Duriez, in an article he wrote on Tolkien and Lewis, discussed a 1964 letter, where Tolkien described his friendship with Lewis, writing, “‘We saw less and less of one another after he came under the dominant influence of Charles Williams,’ a writer who Tolkien perceived as a wedge between himself and Lewis, ‘and still less after his very strange marriage.’ That marriage was to Joy Gresham, unacceptable to Tolkien because she was divorced and American.
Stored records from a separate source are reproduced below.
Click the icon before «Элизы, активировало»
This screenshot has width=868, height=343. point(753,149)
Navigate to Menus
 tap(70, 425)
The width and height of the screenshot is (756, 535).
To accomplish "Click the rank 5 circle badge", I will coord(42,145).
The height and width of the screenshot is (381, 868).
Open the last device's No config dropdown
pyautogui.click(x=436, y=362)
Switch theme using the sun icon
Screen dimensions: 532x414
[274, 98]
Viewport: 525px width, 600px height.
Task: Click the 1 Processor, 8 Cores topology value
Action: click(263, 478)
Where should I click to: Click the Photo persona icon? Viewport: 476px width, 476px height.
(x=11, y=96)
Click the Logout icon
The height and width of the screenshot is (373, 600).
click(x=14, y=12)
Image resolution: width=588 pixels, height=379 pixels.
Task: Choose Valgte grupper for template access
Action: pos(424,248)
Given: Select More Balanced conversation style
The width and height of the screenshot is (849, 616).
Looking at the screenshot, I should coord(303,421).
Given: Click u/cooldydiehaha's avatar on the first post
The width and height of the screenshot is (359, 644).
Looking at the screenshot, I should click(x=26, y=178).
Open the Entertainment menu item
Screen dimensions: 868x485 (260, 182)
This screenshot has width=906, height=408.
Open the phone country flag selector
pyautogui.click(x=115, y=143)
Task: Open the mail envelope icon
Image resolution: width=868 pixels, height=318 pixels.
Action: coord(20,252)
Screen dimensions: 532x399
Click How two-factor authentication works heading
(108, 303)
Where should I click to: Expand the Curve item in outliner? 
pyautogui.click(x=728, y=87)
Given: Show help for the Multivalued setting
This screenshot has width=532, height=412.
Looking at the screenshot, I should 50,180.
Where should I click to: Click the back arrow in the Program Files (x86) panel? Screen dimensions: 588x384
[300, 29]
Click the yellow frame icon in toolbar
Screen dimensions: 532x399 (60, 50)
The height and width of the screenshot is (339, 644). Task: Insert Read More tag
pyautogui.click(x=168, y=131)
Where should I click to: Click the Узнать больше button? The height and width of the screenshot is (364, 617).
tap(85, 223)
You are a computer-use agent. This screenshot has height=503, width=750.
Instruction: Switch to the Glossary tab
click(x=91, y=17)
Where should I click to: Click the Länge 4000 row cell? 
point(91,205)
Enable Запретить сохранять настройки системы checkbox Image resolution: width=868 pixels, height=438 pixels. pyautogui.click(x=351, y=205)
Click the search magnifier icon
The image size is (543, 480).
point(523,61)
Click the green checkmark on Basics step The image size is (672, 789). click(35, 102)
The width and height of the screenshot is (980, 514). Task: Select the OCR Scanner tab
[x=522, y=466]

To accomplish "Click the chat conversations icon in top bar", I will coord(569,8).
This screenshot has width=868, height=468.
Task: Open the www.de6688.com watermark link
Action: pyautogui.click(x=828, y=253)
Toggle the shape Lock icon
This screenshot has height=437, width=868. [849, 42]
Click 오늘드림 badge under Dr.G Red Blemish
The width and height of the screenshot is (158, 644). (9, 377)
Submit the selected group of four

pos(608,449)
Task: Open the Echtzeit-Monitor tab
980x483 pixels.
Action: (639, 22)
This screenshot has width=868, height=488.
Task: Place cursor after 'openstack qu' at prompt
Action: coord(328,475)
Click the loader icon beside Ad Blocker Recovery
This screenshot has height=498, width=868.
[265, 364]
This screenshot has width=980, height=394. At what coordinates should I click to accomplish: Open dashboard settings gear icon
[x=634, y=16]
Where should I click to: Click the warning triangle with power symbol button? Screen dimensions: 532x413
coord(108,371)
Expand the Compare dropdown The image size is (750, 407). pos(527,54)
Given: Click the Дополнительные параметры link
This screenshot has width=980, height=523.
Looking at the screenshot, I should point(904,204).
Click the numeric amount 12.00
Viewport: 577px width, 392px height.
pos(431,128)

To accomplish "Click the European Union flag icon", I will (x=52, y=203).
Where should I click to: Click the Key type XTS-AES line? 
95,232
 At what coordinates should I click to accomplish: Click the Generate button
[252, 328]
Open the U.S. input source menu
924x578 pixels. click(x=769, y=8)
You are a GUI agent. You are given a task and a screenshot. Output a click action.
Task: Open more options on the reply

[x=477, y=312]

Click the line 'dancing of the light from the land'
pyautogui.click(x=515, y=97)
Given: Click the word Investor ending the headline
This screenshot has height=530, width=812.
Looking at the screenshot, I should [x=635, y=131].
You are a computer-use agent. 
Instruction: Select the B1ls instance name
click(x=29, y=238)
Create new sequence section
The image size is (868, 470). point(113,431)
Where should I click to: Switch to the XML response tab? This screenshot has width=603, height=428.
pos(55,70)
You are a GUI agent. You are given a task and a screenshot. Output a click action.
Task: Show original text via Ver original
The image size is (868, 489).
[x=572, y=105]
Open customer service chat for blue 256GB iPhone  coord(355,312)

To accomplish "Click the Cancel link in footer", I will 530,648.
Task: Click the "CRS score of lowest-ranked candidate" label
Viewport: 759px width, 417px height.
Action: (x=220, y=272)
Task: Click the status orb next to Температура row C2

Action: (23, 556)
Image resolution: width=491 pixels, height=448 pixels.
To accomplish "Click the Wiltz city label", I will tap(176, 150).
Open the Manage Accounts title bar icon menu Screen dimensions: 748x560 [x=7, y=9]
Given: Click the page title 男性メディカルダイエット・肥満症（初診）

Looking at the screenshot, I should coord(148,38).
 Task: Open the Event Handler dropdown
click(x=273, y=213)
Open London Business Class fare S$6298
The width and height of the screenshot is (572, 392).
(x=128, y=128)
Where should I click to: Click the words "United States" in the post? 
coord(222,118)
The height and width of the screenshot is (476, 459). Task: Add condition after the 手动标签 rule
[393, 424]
Though Tolkien later called Lewis ‘his closest friend from about 1927 to 1940,’ by the early 1950s, their friendship had soured.” For fourteen years, two men were best friends, leading to two of the most prolific and productive works in the written history of mankind. When Lewis accepted the Chair of Medieval and Renaissance Literature at Cambridge in 1954, a position that Tolkien ironically helped him obtain, the fire of friendship smoldered through lack of oxygen, though the remaining embers burned for the rest of their lives. Lewis leaving Oxford was similar to Frodo leaving the Shire, choosing the adventure of unknown in the Undying Lands, rather than the peace and security of the comfortable Shire.
“But I thought you were going to enjoy the Shire, too, for years and years, after all you have done,” said Sam, choking on his tears.
Frodo looking at Sam resolutely replied: “So I thought too, once. But I have been too deeply hurt, Sam.”
Like Frodo, both Lewis and Tolkien were hurt, carrying the unresolved pain to their graves, apparently missing each other dearly, but unwilling to resolve the issues. Near the beginning of their cooling off period, in 1949, Lewis had reached out to Tolkien, writing, “I miss you very much,” but it didn’t lead to reconciliation and an end to the self imposed separation. When Tolkien heard of Lewis’s passing in 1963, he wrote to his daughter that it “feels like an axe-blow near the roots.” Summing up the good with the bad, there are few, if any, friendships in recorded history, that have had as great an impact on both friends as Lewis and Tolkien did on each other. Reflecting upon their lives, the two Oxford professors accomplished what they set out to achieve, creating a lasting legacy through mutually loving, respecting and encouraging one another, utilizing the gifts given to them by the Author of all gifts, fulfilling their God given purposes. The world is a better place today, because on a spring day in 1926, two professors met and became inseparable friends, providing the oxygen to each other, lighting the fire within one another, setting the world afire with that flame, leaving stories of faith, hope, and redemption as their lasting legacy.